Ocuparon su nuevo hogar con sencillez y alegría, sintiéndose a gusto en un sitio que sin duda debía ser el suyo. Fueron un regalo que ella trajo consigo desde lejos para los padres de él, porque al ver las figuras azules, calmadas y regordetas, había pensado en la paz de aquel hogar, del jardín, de la música sonando suave e incansablemente. Su manera de formar parte de aquella paz que estaba muy lejos de su tormenta interior fue ser la portadora de esa imagen, fue el único lenguaje que encontró para cuadrar en aquel mundo que era tan distinto al suyo.

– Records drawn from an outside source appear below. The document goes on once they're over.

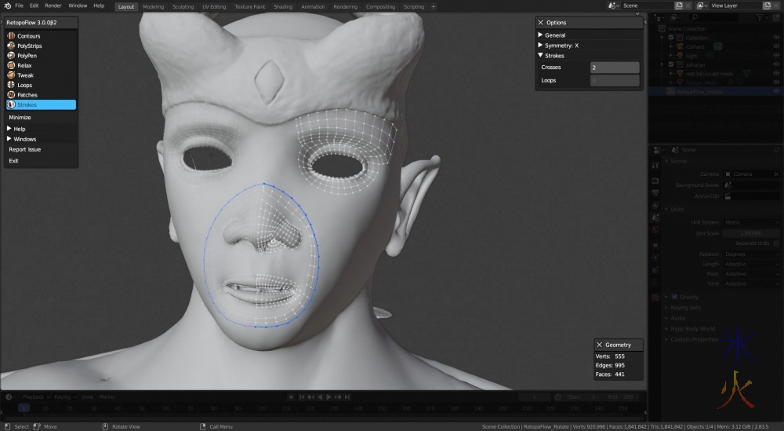Switch to the Sculpting workspace tab

tap(182, 6)
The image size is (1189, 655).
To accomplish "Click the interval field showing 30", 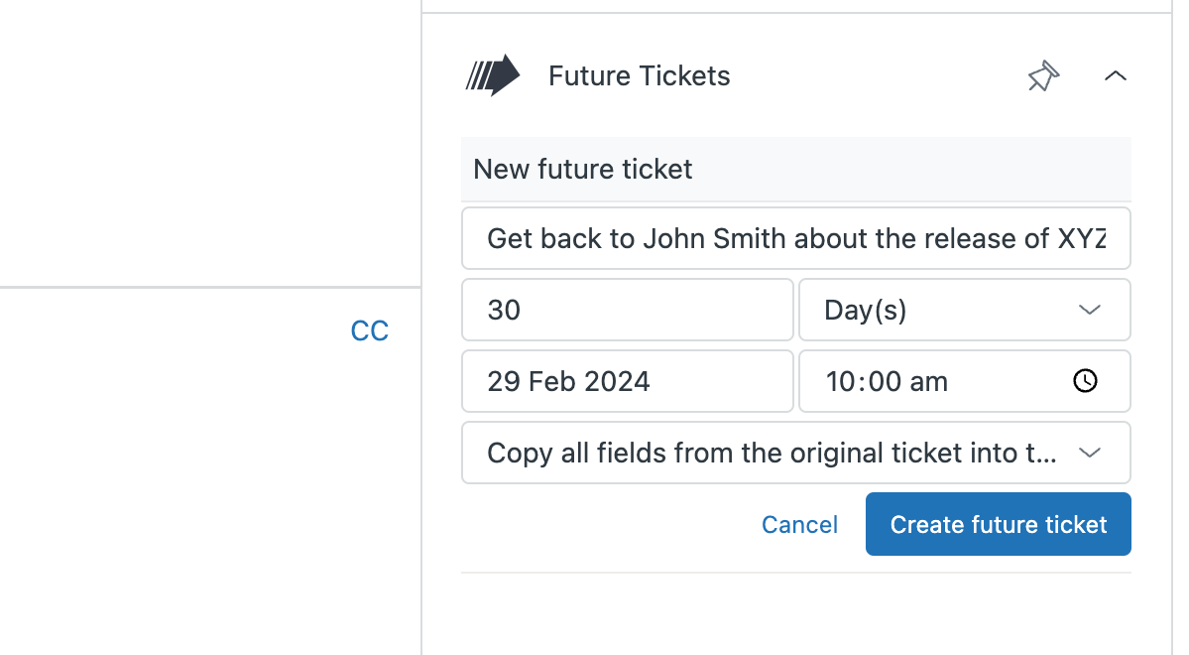I will coord(627,311).
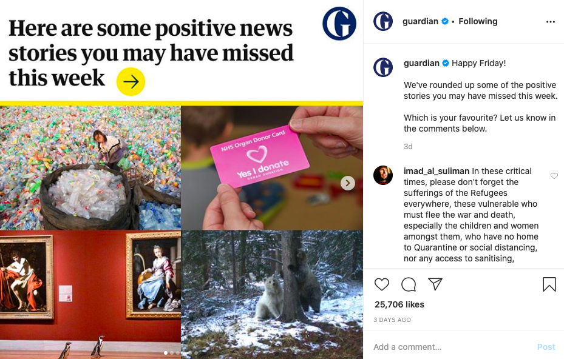Like imad_al_suliman's comment with small heart
Screen dimensions: 564x359
(x=554, y=176)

Las figuras azules disfrutaron un tiempo muy breve de aquella paz sólida. Se recostaban sobre el marco del cuadro y a veces refrescaban sus pieles azules con la pintura blanca del cielo sobre sus cabezas. Cuando la música era demasiado alta misteriosamente bajaba hasta el volumen que les era plácido, cuando la música era animada bailaban desnudos en la orilla juntos a los botes, cuando no había música disfrutaban del silencio de la noche de verano, del sol cayendo, de los últimos rayos casi perpendiculares que entraban por la ventana próxima y verdeaban con su amarillo el azul omnipresente de su entorno.

Fue así hasta que ella volvió a su tormenta en busca de su propia paz y no de una paz prestada. Se llevó con ella las figuras azules como ayudantes en su nueva cruzada. Lejos de aquel rincón pasaron a ser otras obras, otros artistas, otras canciones que tomaban de aquel azul -ahora lejano- el frío intenso y hermoso de la nostalgia.